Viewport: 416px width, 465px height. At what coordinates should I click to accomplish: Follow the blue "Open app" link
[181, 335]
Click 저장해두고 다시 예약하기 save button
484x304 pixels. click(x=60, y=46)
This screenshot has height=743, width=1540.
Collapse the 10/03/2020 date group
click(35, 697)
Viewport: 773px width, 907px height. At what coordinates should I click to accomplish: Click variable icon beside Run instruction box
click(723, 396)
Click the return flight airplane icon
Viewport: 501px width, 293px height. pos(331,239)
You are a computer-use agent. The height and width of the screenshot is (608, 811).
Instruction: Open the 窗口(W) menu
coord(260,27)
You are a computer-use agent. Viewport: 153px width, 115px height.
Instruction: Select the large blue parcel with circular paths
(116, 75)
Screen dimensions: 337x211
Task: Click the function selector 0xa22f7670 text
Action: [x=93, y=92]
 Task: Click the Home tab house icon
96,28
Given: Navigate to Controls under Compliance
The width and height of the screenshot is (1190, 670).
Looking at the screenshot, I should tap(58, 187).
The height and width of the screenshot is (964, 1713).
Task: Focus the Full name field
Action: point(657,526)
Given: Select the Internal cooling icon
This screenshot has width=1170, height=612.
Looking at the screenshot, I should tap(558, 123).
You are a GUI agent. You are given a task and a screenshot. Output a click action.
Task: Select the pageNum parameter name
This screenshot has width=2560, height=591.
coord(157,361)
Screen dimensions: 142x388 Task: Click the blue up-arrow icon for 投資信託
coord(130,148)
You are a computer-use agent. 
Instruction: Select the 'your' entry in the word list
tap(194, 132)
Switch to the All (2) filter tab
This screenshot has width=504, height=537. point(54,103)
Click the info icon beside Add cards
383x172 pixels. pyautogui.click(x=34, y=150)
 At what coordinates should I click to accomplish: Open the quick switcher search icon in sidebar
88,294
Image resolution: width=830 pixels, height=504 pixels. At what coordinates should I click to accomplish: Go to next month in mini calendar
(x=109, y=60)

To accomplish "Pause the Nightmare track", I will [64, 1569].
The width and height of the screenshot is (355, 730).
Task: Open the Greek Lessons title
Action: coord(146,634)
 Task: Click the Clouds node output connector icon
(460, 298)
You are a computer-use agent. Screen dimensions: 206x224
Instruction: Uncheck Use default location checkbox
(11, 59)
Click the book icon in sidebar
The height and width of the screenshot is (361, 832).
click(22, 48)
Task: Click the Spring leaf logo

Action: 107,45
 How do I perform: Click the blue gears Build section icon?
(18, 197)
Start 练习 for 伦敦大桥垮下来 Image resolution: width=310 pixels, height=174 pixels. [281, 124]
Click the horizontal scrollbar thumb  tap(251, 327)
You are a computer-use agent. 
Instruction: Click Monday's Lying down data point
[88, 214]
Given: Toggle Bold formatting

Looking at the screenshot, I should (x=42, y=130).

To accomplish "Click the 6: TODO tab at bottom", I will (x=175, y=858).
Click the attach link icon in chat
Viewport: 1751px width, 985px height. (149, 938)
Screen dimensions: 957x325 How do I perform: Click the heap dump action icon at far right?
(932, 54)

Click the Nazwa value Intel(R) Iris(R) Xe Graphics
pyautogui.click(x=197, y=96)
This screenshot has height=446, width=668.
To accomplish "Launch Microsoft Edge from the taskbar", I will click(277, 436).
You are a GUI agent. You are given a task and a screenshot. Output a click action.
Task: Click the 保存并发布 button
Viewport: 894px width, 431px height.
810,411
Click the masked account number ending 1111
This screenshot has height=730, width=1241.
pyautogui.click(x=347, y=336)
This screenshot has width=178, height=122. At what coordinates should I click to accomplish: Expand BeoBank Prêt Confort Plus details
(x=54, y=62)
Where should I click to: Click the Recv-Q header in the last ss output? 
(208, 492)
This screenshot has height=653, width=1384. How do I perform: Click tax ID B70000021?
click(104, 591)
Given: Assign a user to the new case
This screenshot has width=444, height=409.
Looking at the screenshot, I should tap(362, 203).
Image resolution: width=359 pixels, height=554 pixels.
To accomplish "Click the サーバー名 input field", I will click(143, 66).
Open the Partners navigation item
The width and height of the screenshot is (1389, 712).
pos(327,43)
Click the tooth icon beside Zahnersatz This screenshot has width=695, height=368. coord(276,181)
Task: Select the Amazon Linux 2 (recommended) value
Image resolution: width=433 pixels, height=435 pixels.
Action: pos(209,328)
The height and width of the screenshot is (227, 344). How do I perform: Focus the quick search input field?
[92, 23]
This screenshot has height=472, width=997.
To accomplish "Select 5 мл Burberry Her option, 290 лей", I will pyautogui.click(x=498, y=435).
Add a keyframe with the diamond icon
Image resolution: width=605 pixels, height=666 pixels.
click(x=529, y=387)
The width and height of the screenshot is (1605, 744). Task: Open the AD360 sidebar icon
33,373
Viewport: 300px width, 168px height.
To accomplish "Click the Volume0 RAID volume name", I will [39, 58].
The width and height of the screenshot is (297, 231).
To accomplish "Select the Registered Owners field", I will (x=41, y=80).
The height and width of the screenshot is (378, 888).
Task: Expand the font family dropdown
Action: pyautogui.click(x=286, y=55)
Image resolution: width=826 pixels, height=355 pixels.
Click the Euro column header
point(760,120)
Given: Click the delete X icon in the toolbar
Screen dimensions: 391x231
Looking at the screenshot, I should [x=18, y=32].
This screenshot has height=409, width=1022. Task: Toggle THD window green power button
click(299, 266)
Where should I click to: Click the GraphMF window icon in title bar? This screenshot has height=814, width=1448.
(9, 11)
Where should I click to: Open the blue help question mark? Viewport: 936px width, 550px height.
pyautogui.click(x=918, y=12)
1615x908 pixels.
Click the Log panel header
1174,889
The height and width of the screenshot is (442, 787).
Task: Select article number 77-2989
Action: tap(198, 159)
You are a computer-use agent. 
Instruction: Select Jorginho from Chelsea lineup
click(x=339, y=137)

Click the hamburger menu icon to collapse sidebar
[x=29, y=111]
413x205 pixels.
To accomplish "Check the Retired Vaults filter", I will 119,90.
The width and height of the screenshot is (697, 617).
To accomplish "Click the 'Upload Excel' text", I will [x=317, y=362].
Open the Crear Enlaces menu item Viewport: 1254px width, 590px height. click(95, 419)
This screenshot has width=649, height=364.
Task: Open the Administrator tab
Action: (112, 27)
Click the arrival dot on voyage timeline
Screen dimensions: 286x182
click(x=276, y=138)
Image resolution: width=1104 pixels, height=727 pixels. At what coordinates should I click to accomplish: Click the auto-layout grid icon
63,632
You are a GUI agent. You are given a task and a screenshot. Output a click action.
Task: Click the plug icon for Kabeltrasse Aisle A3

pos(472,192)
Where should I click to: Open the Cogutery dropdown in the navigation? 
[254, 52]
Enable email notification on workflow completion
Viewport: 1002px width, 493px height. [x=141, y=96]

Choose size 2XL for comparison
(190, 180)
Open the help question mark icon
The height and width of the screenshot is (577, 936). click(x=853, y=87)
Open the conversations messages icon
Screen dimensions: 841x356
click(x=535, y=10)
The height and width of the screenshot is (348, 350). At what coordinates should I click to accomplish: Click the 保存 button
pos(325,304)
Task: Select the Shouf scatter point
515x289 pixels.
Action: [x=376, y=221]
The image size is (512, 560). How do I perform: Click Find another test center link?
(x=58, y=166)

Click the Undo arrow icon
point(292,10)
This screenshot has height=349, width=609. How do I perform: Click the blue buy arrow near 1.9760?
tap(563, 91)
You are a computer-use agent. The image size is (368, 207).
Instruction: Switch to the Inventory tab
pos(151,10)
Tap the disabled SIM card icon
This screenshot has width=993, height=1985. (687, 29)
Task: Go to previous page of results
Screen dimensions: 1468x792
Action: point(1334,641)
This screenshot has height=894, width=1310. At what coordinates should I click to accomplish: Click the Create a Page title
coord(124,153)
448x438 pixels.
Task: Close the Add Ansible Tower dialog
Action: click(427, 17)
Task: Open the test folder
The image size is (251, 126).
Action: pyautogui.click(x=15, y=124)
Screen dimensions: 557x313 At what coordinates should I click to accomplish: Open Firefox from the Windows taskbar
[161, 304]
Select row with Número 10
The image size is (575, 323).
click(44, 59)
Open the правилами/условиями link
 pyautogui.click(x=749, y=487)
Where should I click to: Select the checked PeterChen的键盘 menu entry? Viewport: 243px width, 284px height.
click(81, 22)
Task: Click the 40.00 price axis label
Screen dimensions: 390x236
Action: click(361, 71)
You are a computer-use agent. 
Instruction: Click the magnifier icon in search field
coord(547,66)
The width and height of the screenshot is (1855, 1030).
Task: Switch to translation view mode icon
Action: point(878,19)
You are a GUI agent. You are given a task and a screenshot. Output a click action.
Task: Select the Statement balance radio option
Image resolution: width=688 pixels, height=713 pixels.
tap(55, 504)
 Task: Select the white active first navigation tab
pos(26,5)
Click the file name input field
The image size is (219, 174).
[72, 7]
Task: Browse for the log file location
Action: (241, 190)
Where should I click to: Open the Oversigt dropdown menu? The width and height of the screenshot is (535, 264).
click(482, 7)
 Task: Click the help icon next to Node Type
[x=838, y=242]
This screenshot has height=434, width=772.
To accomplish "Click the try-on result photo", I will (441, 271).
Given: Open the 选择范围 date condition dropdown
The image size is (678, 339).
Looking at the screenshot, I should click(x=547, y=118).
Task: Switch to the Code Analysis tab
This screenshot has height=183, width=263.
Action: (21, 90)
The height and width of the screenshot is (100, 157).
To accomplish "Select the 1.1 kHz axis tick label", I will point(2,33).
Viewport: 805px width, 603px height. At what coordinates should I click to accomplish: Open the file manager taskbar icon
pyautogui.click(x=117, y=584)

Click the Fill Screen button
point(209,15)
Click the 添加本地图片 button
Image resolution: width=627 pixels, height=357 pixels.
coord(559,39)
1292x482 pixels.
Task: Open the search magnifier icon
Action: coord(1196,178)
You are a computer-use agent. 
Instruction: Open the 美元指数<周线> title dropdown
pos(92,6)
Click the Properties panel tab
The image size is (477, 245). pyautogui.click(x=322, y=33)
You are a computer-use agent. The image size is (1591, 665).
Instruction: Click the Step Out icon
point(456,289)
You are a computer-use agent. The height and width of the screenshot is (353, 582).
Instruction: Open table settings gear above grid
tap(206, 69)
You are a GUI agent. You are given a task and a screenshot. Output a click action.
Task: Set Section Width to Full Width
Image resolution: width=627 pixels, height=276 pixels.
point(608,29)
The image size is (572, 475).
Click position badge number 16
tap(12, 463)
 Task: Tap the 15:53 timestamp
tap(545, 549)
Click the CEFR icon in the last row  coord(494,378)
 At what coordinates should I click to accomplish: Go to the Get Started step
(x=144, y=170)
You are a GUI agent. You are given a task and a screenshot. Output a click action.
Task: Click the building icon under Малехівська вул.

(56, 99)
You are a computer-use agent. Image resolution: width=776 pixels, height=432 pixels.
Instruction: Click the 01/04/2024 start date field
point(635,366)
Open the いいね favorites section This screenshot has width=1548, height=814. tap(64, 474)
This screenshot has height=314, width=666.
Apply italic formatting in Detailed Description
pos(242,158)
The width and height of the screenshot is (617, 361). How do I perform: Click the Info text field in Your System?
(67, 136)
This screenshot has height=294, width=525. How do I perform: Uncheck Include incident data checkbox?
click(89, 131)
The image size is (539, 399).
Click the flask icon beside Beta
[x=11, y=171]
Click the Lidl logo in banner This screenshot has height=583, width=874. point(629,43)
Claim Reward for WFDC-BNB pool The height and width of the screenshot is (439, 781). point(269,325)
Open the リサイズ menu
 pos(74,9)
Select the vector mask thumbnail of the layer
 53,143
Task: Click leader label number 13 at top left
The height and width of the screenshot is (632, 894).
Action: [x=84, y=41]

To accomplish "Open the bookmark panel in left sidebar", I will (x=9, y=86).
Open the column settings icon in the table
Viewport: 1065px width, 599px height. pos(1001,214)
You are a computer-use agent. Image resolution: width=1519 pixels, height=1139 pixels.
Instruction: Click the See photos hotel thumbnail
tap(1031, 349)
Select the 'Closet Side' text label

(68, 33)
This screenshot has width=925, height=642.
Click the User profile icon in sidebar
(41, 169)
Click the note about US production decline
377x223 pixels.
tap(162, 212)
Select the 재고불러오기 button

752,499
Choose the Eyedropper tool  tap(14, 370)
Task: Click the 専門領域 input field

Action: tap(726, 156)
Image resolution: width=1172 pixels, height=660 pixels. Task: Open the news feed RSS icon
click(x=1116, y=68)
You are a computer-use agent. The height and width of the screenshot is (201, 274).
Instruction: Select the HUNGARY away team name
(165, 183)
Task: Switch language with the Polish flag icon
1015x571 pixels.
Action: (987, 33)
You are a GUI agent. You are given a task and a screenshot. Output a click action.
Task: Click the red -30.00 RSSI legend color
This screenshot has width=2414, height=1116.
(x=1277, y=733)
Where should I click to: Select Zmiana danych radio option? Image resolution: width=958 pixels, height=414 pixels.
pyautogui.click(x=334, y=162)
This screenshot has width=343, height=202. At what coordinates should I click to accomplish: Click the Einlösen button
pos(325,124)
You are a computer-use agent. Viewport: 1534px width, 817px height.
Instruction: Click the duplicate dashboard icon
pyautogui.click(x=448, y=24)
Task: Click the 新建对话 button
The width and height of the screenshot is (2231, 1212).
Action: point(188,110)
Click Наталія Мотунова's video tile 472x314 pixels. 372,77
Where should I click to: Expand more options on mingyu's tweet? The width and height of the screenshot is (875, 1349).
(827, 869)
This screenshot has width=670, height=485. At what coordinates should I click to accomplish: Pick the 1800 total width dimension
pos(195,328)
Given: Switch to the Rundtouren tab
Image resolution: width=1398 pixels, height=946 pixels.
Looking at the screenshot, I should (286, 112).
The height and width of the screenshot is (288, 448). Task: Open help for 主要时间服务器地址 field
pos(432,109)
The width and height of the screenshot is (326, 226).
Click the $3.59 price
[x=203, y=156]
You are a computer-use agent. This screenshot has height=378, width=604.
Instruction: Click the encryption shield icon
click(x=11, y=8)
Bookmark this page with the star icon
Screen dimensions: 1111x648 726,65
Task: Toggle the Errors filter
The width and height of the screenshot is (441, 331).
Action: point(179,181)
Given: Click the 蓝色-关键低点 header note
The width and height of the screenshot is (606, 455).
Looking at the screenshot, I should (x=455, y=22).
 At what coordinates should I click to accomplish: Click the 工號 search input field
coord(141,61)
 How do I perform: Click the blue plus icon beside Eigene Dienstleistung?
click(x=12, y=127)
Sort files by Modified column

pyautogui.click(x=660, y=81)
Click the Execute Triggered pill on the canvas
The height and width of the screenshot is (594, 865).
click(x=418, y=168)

== What you should do ==
Reproduce the records word for word, from the start of the records up to and including the line with "Viewport: 501px width, 293px".

== Exercise solution ==
Viewport: 416px width, 465px height. At what coordinates should I click to accomplish: Follow the blue "Open app" link
[181, 335]
Click 저장해두고 다시 예약하기 save button
484x304 pixels. click(x=60, y=46)
This screenshot has height=743, width=1540.
Collapse the 10/03/2020 date group
click(35, 697)
Viewport: 773px width, 907px height. At what coordinates should I click to accomplish: Click variable icon beside Run instruction box
click(723, 396)
Click the return flight airplane icon
Viewport: 501px width, 293px height. pos(331,239)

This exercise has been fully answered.